The crisis has also drawn in Israel, which has pledged to protect the group despite the wishes of many Syrian Druze.
In Israel, the violence prompted domestic unrest among members of the country’s own small but influential Druze community, who held protests, blocked roads and in some cases forced their way into Syria. The Israeli military responded by striking the heart of Damascus, the Syrian capital, but for many Syrian Druze, those attacks have only deepened their isolation from the country’s fledgling government.
“The Druze right now are between a rock and a hard place,” said Reda Mansour, an Israeli Druze historian and professor at Reichman University in Tel Aviv, Israel.
For now, a fragile ceasefire appears to be holding. But the conflict has reopened deeper wounds and recalled persecution that stretches back centuries to the Ottoman Empire and the Arab nationalist regimes of the 20th century. In the 1950s, a brutal campaign by President Adib Shishakli of Syria left hundreds of Druze dead and their towns shelled. That trauma shaped a doctrine of self-reliance that still informs Druze militancy in Syria.
“If we were to classify Middle Eastern societies, there are farmers and the shepherds, and there are those who trade, and those who fight — the Druze are fighters,” Azzam said. “This is part of the mystery about them.”
Beyond Syria, the Druze have carved out roles in other countries: asserting influence in some places and pledging loyalty in others.

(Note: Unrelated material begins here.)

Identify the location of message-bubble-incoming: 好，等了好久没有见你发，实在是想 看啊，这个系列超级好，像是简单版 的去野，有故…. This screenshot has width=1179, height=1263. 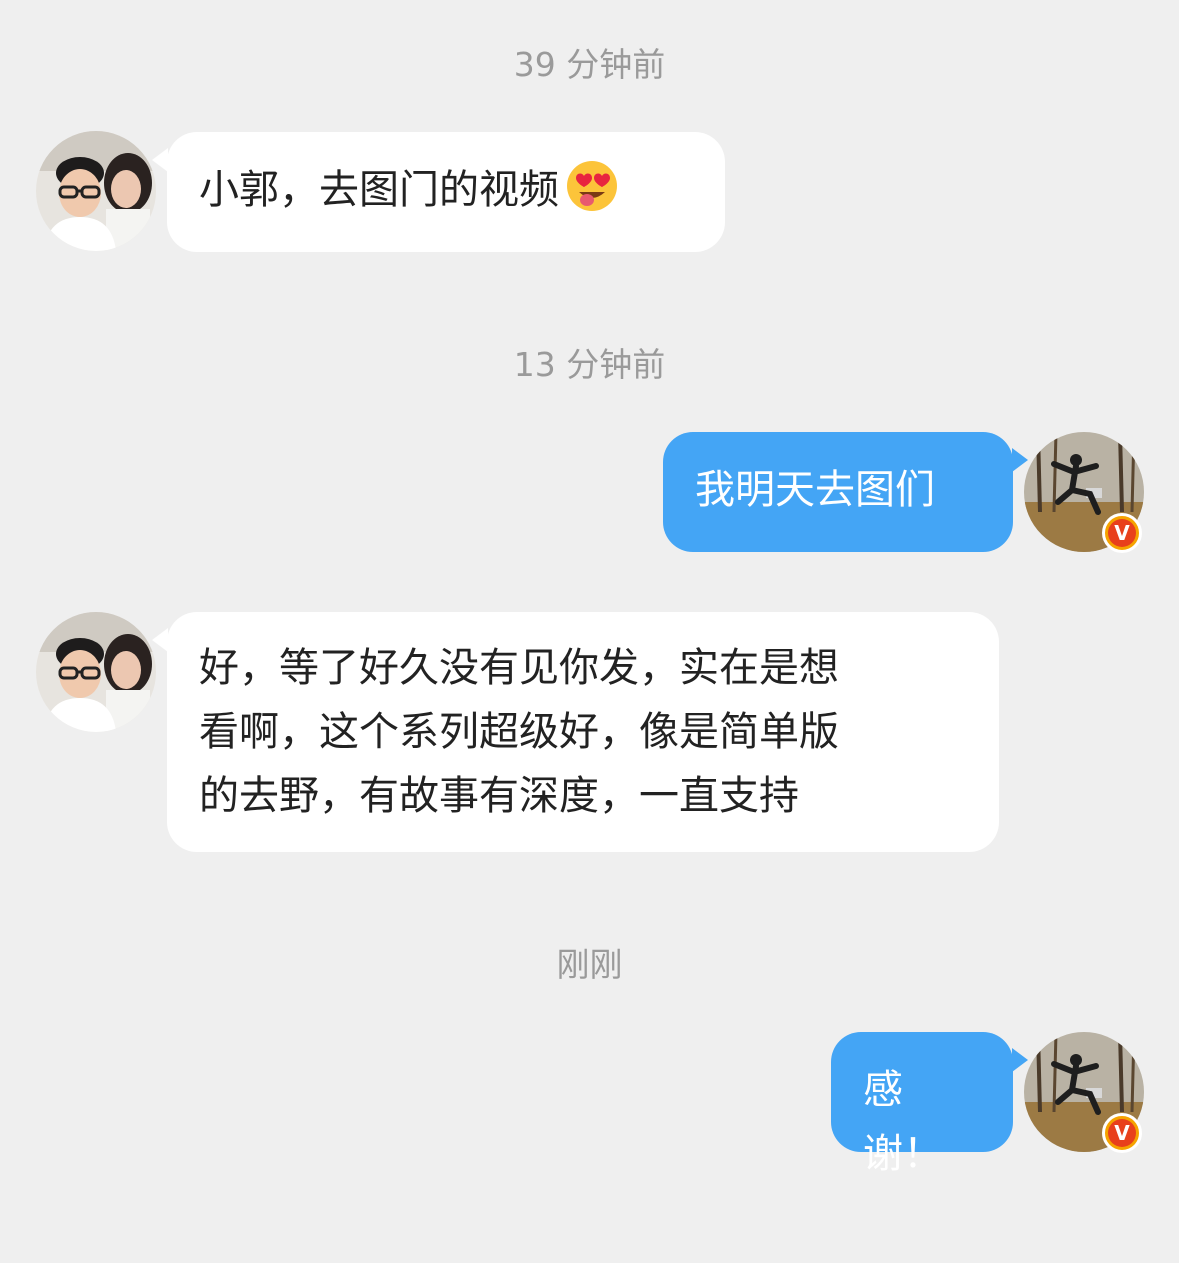
(583, 732).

In Lebanon, where they make up about 5% of the population, powerful Druze families have long acted as power brokers, balancing alliances with Christian, Sunni and Shiite factions through wars and crises.
In Israel and the Israeli-controlled Golan Heights, where the Druze number around 145,000 in total, the community occupies a unique space.

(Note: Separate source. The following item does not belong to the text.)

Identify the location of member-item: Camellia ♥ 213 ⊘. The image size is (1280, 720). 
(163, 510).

Unlike other Arab minorities, Druze men are conscripted into the Israeli military, and many serve in high-ranking military or political positions. Despite that, Druze citizens have expressed frustration over unequal treatment and a 2018 law that undermined their standing as full citizens.
“The Druze formula has been that whatever country you are in, you have to be the most patriotic community to survive,” Mansour said.
That approach has served the Druze for centuries — but in Sweida, its limits have been laid bare.
On Thursday, many residents emerged after hunkering down in their homes for days. They found a scene of carnage, with gutted shop fronts, rubble-strewed streets and still-smoldering tanks. Hundreds of miles away, Azzam was absorbing the loss of his aunt to the bloodshed and reckoning with what the future holds.
“I am not optimistic, but I am also not pessimistic,” he said. “Today is a raw day, and my feelings are also raw.”